Jürchen İmparatorluğu’nun Kuruluşu
Jürchenler, ana yurdu kuzey Mançurya’da ve Amur Nehri’nin karşısındaki güneydoğu Sibirya komşu bölgesinde olan bir Tunguz Mançu halkıydı. Kitanlıların törensel avları için askere aldıkları orman sakinleriydi. Budist etkisi kendilerine hem Kuzey Song Hanedanlığı’ndan hem de Koryo Kore’sinden (918 – 1392) gelmişti. 1019’da Kuzey Song imparatorundan yeni basılmış Budist kanonunun bir kopyasını talep ettiler ve 1105’te de Jürchen sarayında Han Çinli keşişler Budist törenleri gerçekleştiriyorlardı. Fakat Budizm’in başlıca kaynağı Kitanlardı.
= = = = =
Görevler:
#1 Jürchenler hakkındaki metne göre Jürchenler 1019’da Kuzey Song imparatorundan ne talep etti?
#2 Jürchenler hakkındaki metinde "Jürchen İmparatorluğu’nun Kuruluşu" ifadesinden "başlıca kaynağı Kitanlardı." ifadesine kadar her şeyi yeniden yazın ve "Amur Nehri" ifadesini "Sungari Nehri" ile değiştirin.
#3 Jürchenler hakkındaki metni kaldığı yerden alıp sürdürün.
Liste, metinden ayrı bir malzemedir.

Veri Kümesi Kesiti:
= = = = =
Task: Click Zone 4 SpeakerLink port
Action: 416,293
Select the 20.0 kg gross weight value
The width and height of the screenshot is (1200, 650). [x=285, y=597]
= = = = =
Nihai Sonuçlar:
#1 Yeni basılmış Budist kanonunun bir kopyasını talep ettiler.

#2
Jürchen İmparatorluğu’nun Kuruluşu
Jürchenler, ana yurdu kuzey Mançurya’da ve Sungari Nehri’nin karşısındaki güneydoğu Sibirya komşu bölgesinde olan bir Tunguz Mançu halkıydı. Kitanlıların törensel avları için askere aldıkları orman sakinleriydi. Budist etkisi kendilerine hem Kuzey Song Hanedanlığı’ndan hem de Koryo Kore’sinden (918 – 1392) gelmişti. 1019’da Kuzey Song imparatorundan yeni basılmış Budist kanonunun bir kopyasını talep ettiler ve 1105’te de Jürchen sarayında Han Çinli keşişler Budist törenleri gerçekleştiriyorlardı. Fakat Budizm’in başlıca kaynağı Kitanlardı.

#3
Jürchenler 1115’te Kin Hanedanlığı’nı (1115 – 1234) ilan ederek ellerinde bulunanları bir imparatorluk haline getirmeye koyuldular. 1125’te Kitanları yendikten sonra, sonraki yıl Han Hanedanlığı’nın geri kalanını ele geçirdiler. Han Çinli başkenti güneye taşınarak, böylece Kuzey Song Hanedanlığı sona erdi ve Güney Song Hanedanlığı (1126 – 1279) başlamış oldu. Jürchenler Mançurya’ya, güneydoğu Sibirya’ya, Han Hanedanlığı’nın kuzeyine ve ortasına ve İç Moğolistan’a hükmediyorlardı. Tangutlar kuzey batıda bulunurken, Moğolistan da pek çok bağımlı küçük bölgeye ayrıldı.
Budizm’in Kitan formu Jürchenlerin ele geçirdiği İç Moğolistan bölgelerinde varlığını sürdürüyordu. Kin Hanedanlığı’nın son yıllarında, Han Çinli formu daha baskın geldi. Aynısı yazılı Jürchen dilinin gelişiminde de yankılandı. Jürchenler başlangıçta Kitan yazısını benimseyip uyarlardılar ama daha sonra Han Çinli harflerin de bir karışımını kullandılar.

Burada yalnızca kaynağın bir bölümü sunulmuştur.